**THINGS TO DO**:
A: From the golden ratio calculator page, extract word for word the passage that opens with the words containing "Golden rectangles and" and closes with "exact golden spirals.".
B: Please continue the golden ratio calculator page, starting after its last sentence.

**EXCERPT**:
+++++

Golden Ratio Calculator
Divide a length in the golden ratio phi = 1.6180339887, size a golden rectangle, or explore the golden angle and its link to Fibonacci numbers. Enter one value, choose the mode and what the value represents, and the calculator returns every related dimension, proportion and angle.
Formula
Worked example
Split a 100-unit length by phi: a = 100 / 1.6180 = 61.8034, b = 100 - 61.8034 = 38.1966. Check: a / b = 61.8034 / 38.1966 = 1.6180 = phi. Golden rectangle: width 100, length = 100 x 1.6180 = 161.8034, area = 16180.34.
What the golden ratio is
The golden ratio, written with the Greek letter phi, is the number where a whole length divided by its longer part equals that longer part divided by its shorter part. Both quotients equal phi = (1 + sqrt(5)) / 2 = 1.6180339887..., an irrational number with an infinite, non-repeating decimal expansion. It also satisfies the elegant equation phi^2 = phi + 1, and its reciprocal 1/phi = phi - 1 = 0.6180... Unlike most irrational numbers it pops up in geometry, plant growth patterns, and centuries of design practice.
How to split a length in the golden ratio
To divide a length so the two parts are in golden proportion, divide the whole by phi to get the longer segment, then subtract that from the whole to get the shorter one. If you know the longer segment, divide by phi to step down to the shorter part, or multiply by phi to step up to the whole. If you know the shorter segment, multiply by phi for the longer part, or by phi^2 for the whole. Each adjacent pair in the sequence (shorter, longer, whole) differs by exactly one factor of phi, mirroring how consecutive Fibonacci numbers approach the same ratio.
Golden rectangles and the golden spiral
A golden rectangle has a length-to-width ratio equal to phi. If you cut a square from one end, the leftover rectangle is itself golden, one scale smaller. You can keep cutting forever, each remnant a smaller golden rectangle. Tracing quarter-circle arcs through the corners of successive squares draws the golden spiral, a logarithmic spiral with a growth rate of phi per quarter turn. The same curve appears in nautilus shells, the seeds of sunflowers, and the arms of some galaxies, though these are approximations rather than exact golden spirals.
The golden angle and why plants use it
The golden angle is approximately 137.5077 degrees. It divides a full 360-degree rotation in the golden ratio (in the same way that a line splits a segment): the larger arc is 222.5 deg, the smaller is 137.5 deg, and their ratio is phi. Because phi is irrational, successive objects placed 137.5 deg apart never quite align, so every ray from the center receives roughly equal numbers of objects. Plants that arrange leaves, petals or seeds by the golden angle pack more efficiently than any other angle. The calculator always shows this constant so you can cross-check design layouts.
The Fibonacci sequence and convergence to phi
The Fibonacci sequence starts 1, 1, 2, 3, 5, 8, 13, 21... where each number is the sum of the previous two. The ratio of consecutive terms, F(n)/F(n-1), oscillates above and below phi and converges to it. By F(15)/F(14) = 610/377 = 1.6180327..., the approximation is accurate to 7 decimal places. Switch the calculator to Fibonacci mode to see a live table and chart of this convergence, with the exact difference from phi at each step.

+++++

**GIVEN MATERIAL**:

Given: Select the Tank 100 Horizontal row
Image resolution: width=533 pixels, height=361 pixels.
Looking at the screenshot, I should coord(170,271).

+++++

**RESPONSES IN ORDER**:
A:
Golden rectangles and the golden spiral
A golden rectangle has a length-to-width ratio equal to phi. If you cut a square from one end, the leftover rectangle is itself golden, one scale smaller. You can keep cutting forever, each remnant a smaller golden rectangle. Tracing quarter-circle arcs through the corners of successive squares draws the golden spiral, a logarithmic spiral with a growth rate of phi per quarter turn. The same curve appears in nautilus shells, the seeds of sunflowers, and the arms of some galaxies, though these are approximations rather than exact golden spirals.

B:
Golden-ratio splits of common lengths
| Whole (a + b) | Longer segment a | Shorter segment b | a as % of whole |
|---|---|---|---|
| 1 | 0.6180 | 0.3820 | 61.80% |
| 10 | 6.1803 | 3.8197 | 61.80% |
| 16 | 9.8885 | 6.1115 | 61.80% |
| 100 | 61.8034 | 38.1966 | 61.80% |
| 360 | 222.4922 | 137.5078 | 61.80% |
| 500 | 309.0170 | 190.9830 | 61.80% |
| 1000 | 618.0340 | 381.9660 | 61.80% |
| 1920 | 1186.625 | 733.375 | 61.80% |
Longer and shorter segments when the whole length is divided by phi = 1.6180339887.
Frequently asked questions
What is the exact value of the golden ratio?
The golden ratio is phi = (1 + sqrt(5)) / 2, which is approximately 1.6180339887498948482... It is irrational, so its decimal expansion goes on forever without repeating. Any value you see is rounded; this calculator lets you choose 2, 4, 6 or 8 decimal places to control how many digits appear.
How is the golden ratio related to the Fibonacci sequence?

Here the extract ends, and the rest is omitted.